1935年3月8日は渋谷などで忠犬ハチ公として知られるハチの命日です。




ハチは1923年(大正12年)11月10日、秋田県秋田群二井田村大子内の斉藤義一宅で生まれました。
ある日東京帝国大学農学部で教授を務めていた上野英三郎は秋田犬を飼いたいという希望があったため、斉藤さんは上野さんにハチを当時価格で30円で売ります。
上野は愛犬家として知られていて、ジョンエスという二頭の犬を飼っていました。
ハチは玄関先や門の前で主人・上野を見送り、時には最寄り駅の渋谷駅まで送り迎えをすることもありました。
しかし、約1年後の1925年(大正14年)5月21日、上野は会議中に脳溢血(脳出血)により倒れ、急死してしまいます。
そうとも知らないハチは3日間待ち続け、何も食べなかったと言われています。
25日に上野の通夜が行われましたが、ハチはジョンとエスとともに渋谷駅まで帰らぬ主人を迎えに行っていたと言われています。



その後ハチはいろいろな所に預けられますが、ハチと周りの人とのトラブルが続き、転々とすることにことになります。
最終的には代々木富ヶ谷に住んでいた小林菊三郎のもとに預けられます。
小林さんにハチは愛育されていましたが、上野を慕う情は止まず、上野が帰ってくるのを待つため渋谷駅に通い続けます。
その際、上野宅に寄った際には窓から中を覗いていないかどうかを確認していたと言われています。

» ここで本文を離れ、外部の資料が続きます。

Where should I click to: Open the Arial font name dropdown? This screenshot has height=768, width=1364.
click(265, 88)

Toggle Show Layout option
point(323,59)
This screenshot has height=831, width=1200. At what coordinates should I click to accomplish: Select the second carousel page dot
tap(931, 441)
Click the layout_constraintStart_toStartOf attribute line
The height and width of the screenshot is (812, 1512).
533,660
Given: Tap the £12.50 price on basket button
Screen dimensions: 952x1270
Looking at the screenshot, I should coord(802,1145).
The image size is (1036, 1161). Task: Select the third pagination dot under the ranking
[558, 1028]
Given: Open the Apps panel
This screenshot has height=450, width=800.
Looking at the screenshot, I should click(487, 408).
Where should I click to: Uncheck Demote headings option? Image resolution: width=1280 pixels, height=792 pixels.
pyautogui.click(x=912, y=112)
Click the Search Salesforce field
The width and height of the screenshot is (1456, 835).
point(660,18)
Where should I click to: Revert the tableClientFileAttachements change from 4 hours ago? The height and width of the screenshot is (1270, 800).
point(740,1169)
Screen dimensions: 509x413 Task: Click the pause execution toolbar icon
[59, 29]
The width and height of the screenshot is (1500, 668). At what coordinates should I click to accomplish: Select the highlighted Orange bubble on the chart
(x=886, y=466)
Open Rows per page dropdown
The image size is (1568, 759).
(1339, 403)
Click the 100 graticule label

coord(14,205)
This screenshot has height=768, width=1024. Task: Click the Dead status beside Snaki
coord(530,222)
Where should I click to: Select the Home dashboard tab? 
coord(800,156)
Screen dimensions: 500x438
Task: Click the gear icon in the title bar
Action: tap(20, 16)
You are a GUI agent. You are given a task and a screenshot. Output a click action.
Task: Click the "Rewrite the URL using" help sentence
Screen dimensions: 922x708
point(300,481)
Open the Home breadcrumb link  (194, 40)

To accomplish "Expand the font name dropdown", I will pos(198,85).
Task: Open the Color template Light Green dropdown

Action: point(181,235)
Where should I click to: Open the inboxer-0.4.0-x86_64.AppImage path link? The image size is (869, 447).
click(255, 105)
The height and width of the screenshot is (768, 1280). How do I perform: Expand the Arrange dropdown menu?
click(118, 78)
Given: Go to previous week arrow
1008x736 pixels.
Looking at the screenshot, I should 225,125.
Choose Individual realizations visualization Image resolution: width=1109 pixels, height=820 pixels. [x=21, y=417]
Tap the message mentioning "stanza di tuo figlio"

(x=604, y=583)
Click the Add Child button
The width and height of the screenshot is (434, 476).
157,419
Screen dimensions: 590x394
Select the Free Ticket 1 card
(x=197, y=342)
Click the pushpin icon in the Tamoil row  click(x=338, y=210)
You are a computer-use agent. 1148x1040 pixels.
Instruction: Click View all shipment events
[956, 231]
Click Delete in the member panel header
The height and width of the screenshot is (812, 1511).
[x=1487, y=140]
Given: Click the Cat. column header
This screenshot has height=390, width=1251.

しかし、しばらくすると渋谷駅にハチが現れるようになると、通行人や商売人からしばしば虐待や悪戯されるという事態が起こります。
それを聞いた日本犬保存会初代会長斉藤弘吉は1932年(昭和7年)、谷駅周辺で邪険に扱われていたハチを哀れんで、これを新聞に予稿します。
これは東京朝日新聞に『いとしや老犬物語』として載り人々の同情を呼ぶことになります。
この時記者が片耳の垂れたハチ公をみて雑種と報道したことで、幾度も訂正をされますが、これが宣伝効果を生み、駅員や売店の人まで急に可愛がるようになります。
そしてこのころより、ハチに『公』という字をつけられていき、さらに頭に『忠犬』と付けられ、現在のように『忠犬ハチ公』と呼ばれるようになります。




1934年(昭和9年)3月10日、神宮外苑の日本青年館でハチの銅像建設基金募集が開かれ、3000人の人が一目ハチを見ようと集います。
その際、ハチは係員に身体をきれいにしてもらい、紅白の顎紐でおめかしして晴れ晴れとした顔で立っていたそうです。
しかし1935年(昭和10年)3月8日午前6時過ぎ、ハチはまた主人上野英三郎に会うことなくその命を閉じることになります。
ハチは発見当時普段はめったに行かない駅の反対側稲荷橋付近、滝沢酒店北側路地入り口で命を引き取っていたそうです。
死因はフィラリア病でハチの心臓にまでそれが侵していたせいだと言われています。
そしてハチの告別式が開かれますが、そこには多くの人々が駆け付け、ハチは花輪に埋もれてしまったそうです。
ハチの亡骸は上野科学博物館へ寄贈され、骨肉は主人上野英三郎さんの眠る青山墓地へと埋葬されます。




因みに銅像となっても主人を渋谷駅で10年間待ち続けますが、第2の死が訪れます。
太平洋戦争で日本本土に空襲が激しくなっていく1944年(昭和19年)、民間の金属回収運動が始まり、とうとうハチ公も戦列にさらされ回収されてしまいます。
そして銅像は溶解されてしまいますが、その日が日本が無条件降伏をする前日、1945年(昭和20年)8月14日のことでした。
溶かされたハチ公は戦争に使われることはなく、機関車の部品となり、東海道線を走り人々の生活を支えていくことになります。



現在のハチ公像は1948年(昭和23年)8月に最初の銅像を建てた安藤照さんの息子安藤士さんの制作によって再建されたものです。
因みに忠犬ハチ公像はハチ公生誕の地秋田県大館にある大館駅前にも建っています。
こちらのハチ公は片耳が垂れている渋谷のハチ公像とは違い、両耳が立っているハチ公像となっています。